Handing down his first budget on Tuesday, the treasurer says the Turnbull government is sticking to its focus on jobs and growth, and fixing the problems in the tax system will cover its responsibilities for the next generation.
"This is the right plan for Australia to overcome the challenges of economic transition and to a clear path for long-term growth and new jobs in a stronger economy," Mr Morrison told parliament.
However, the budget position has deteriorated since December, while economic growth is set to subside to 2.5 per cent both this financial year and next after the brief spike to three per cent late last year.
Little wonder the Reserve Bank felt compelled to cut the cash rate to a record low 1.75 per cent at its board meeting just hours before Mr Morrison handed down the budget.
"The board judged that prospects for sustainable growth in the economy ... would be improved by easing monetary policy," central bank governor Glenn Stevens said in a statement.
The cash rate had been at the previous all-time low of two per cent for a year.
The budget deficit for 2015/16 is now expected to be a hefty $39.9 billion - the fifth largest on record - and more than the $37.5 billion predicted in the mid-year review.
It is also bigger than the $37.9 billion deficit result in 2014/15 and more than double former Labor treasurer Wayne Swan's last full-year budget in 2012/13.
For 2016/17 the deficit is $37.1 billion and subsequently declines to a surplus in 2020/21 as previously planned.
Budget repair would be achieved by policies that continue to control spending, Mr Morrison said.
"This is not a time to be splashing money around or increasing the tax burden."
Even so, the treasurer has found money to cut the company tax rate to 27.5 per cent from 28.5 per cent for small business, a key beneficiary of last year's budget.
This time around the government has also lifted the turnover threshold to $10 million from $2 million.
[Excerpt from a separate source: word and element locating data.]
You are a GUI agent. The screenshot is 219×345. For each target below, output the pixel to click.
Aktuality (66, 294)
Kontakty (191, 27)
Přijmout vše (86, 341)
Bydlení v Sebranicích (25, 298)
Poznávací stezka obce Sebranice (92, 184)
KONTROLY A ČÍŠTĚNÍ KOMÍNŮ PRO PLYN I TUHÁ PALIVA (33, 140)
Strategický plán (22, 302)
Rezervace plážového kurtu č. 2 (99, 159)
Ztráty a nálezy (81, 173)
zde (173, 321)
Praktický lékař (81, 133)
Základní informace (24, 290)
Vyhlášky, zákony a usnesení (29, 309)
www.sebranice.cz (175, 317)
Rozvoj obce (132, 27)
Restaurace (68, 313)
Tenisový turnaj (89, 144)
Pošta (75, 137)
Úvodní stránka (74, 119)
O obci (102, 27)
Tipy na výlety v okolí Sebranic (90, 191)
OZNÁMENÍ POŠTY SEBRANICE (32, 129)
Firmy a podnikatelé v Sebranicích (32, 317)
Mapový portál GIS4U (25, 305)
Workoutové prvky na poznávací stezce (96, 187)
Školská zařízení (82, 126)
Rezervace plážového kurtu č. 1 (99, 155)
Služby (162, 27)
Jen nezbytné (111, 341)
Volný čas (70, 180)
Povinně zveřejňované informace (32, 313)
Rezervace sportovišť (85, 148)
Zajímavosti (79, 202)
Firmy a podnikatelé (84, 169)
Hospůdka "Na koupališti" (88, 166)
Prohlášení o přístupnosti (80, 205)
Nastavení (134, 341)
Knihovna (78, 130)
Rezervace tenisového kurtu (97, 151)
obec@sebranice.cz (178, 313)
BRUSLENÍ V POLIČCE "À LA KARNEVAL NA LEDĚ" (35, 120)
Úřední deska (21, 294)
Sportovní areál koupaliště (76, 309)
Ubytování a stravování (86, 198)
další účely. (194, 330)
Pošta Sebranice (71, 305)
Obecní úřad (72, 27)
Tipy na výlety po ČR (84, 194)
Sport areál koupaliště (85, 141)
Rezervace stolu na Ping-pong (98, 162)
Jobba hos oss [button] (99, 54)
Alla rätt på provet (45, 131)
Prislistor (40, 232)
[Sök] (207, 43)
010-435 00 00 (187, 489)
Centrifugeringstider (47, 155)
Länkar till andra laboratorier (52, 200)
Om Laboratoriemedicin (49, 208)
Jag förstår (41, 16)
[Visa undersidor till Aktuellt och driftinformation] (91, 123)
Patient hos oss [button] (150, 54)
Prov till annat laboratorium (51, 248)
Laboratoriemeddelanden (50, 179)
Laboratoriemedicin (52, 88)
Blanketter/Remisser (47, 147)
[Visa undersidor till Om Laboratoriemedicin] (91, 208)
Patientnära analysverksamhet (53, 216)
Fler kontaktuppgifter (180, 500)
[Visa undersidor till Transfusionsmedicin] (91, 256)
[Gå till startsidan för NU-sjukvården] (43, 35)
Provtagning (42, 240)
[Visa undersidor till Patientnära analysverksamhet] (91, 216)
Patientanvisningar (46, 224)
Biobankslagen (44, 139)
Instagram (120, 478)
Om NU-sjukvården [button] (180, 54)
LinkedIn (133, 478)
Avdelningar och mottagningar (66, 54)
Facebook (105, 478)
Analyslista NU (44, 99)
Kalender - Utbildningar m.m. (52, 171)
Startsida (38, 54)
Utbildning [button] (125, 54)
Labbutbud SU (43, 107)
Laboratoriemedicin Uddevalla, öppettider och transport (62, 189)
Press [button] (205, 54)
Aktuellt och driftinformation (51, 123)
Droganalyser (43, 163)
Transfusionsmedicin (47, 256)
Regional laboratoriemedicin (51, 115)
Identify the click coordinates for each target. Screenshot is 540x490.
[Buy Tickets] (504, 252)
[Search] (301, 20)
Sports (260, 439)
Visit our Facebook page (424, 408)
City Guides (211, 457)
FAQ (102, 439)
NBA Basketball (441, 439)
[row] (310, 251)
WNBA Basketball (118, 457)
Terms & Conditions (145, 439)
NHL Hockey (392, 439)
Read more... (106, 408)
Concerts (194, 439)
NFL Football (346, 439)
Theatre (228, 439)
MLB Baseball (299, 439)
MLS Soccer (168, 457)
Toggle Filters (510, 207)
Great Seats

It will be increased each year to an eventual $100 million in 2019/20.
Labelled a "ten-year enterprise tax plan", large business will benefit as well - but not until 2023/24 when their company tax rate drops to 27.5 per cent, and 25 per cent in 2026/27.
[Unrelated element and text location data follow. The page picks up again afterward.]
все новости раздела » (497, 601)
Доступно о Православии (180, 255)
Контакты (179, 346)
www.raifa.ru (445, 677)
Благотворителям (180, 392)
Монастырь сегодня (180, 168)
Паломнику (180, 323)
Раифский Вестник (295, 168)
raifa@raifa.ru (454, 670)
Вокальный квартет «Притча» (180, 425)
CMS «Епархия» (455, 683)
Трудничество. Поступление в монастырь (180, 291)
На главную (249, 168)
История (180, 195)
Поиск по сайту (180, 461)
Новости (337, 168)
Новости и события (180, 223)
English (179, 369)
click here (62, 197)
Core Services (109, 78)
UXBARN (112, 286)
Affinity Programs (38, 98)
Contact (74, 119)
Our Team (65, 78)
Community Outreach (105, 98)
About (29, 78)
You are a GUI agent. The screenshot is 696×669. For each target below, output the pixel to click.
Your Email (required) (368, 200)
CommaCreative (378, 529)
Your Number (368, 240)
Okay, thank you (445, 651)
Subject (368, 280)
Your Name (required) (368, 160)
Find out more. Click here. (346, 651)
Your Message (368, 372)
The government is also raising the upper limit of the middle-income personal income tax threshold from $80,000 to $87,000, preventing 500,000 taxpayers from tumbling into the second highest tax bracket every year through wage inflation, other wise known as bracket creep.
"Of course we would like to do more, but this is what we can afford today," Mr Morrison said.
The change is worth up to $24 a month, less than half the $45 a month saving on an average $300,000 mortgage from Mr Stevens' rate cut, provided of course the banks oblige.